The outlier "TOTAL" is caught by looking for the highest bonus and highest salary. 

poi value is 0

The name "TOTAL" is a hint that it is not a person but the sum of financial features. 

It has to be discarded. 

At last, here are the discarded outliers and assimilated :
- TOTAL
- THE TRAVEL AGENCY IN THE PARK
- LOCKHART EUGENE E

In [5]:
# removing the outlier called TOTAL
data_dict.pop( "TOTAL", 0 );
# not a person and many missing information above 90%
data_dict.pop( "THE TRAVEL AGENCY IN THE PARK", 0 );
# no information at all for LOCKHART EUGENE E
data_dict.pop( "LOCKHART EUGENE E",0);

In [6]:
df = build_df(data_dict)

After removal, we have the following graph:

![Diagram](bonusVSsalary.png)

total number of data points 143

number of poi:
False    125
True      18
Name: poi, dtype: int64

Percentage of POI  12.5874125874 %

## Task 3: Create new feature(s)

### Direction:
Create new feature(s)

The two created features are related to ratios of emails sent to or from POI. It shows for that person what is the proportion of emails echanged with poi. It shows how intense are echanges with POI regardless of the volume of emails.   

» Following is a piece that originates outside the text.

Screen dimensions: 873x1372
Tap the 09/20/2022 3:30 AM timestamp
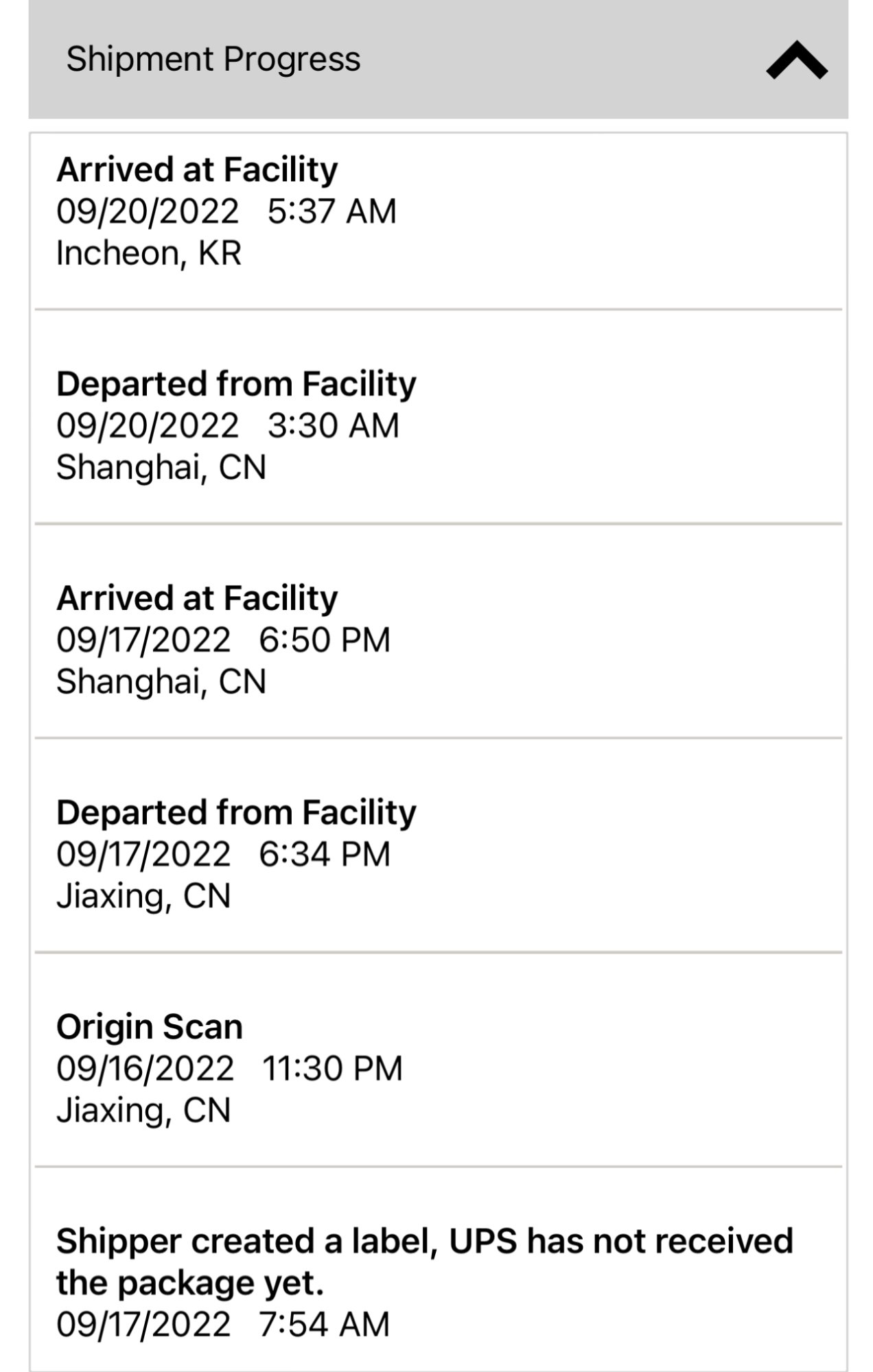pyautogui.click(x=227, y=425)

![Diagram](perc_from_poiVSperc_to_poi.png)

In [7]:
# creating new features: perc_to_poi and perc_from_poi
create_new_features(data_dict,df)

In [8]:
# Missing values : do not include these features
drop_features(df)  

## Prepare the data for Machine Learning algorithms

### Feature scaling

Naive Bayes, as well as Decision trees and Tree-based ensemble methods (RF, XGB) are invariant to feature scaling.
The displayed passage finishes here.